§ TASK OBJECTIVE:
List all the lines in these records that hold "computer".

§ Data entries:
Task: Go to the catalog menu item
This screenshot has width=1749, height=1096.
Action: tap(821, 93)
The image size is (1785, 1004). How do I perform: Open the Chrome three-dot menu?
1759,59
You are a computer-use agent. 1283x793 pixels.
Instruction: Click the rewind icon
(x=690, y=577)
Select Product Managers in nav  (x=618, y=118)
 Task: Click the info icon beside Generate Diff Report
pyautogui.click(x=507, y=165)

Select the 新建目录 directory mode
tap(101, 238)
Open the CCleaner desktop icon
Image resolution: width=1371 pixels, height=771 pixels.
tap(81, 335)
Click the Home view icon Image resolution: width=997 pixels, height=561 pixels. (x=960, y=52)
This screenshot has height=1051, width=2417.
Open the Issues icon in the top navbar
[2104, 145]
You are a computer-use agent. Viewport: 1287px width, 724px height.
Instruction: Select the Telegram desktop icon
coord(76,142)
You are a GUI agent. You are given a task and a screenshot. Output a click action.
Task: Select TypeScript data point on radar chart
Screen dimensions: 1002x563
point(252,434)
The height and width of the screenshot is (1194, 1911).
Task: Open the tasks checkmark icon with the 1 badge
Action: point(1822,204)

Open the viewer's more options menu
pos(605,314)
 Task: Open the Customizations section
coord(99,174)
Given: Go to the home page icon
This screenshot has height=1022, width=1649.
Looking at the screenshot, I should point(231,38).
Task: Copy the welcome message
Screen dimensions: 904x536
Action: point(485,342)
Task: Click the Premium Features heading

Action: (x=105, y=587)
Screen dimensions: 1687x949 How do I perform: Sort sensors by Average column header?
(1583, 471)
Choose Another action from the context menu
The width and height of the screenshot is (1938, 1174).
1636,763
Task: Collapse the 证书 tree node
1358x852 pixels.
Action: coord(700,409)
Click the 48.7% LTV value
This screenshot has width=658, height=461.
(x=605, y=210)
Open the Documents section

§ TASK ANSWER:
You are a computer-use agent. 1283x793 pixels.
You are a computer-use agent. Viewport: 1287px width, 724px height.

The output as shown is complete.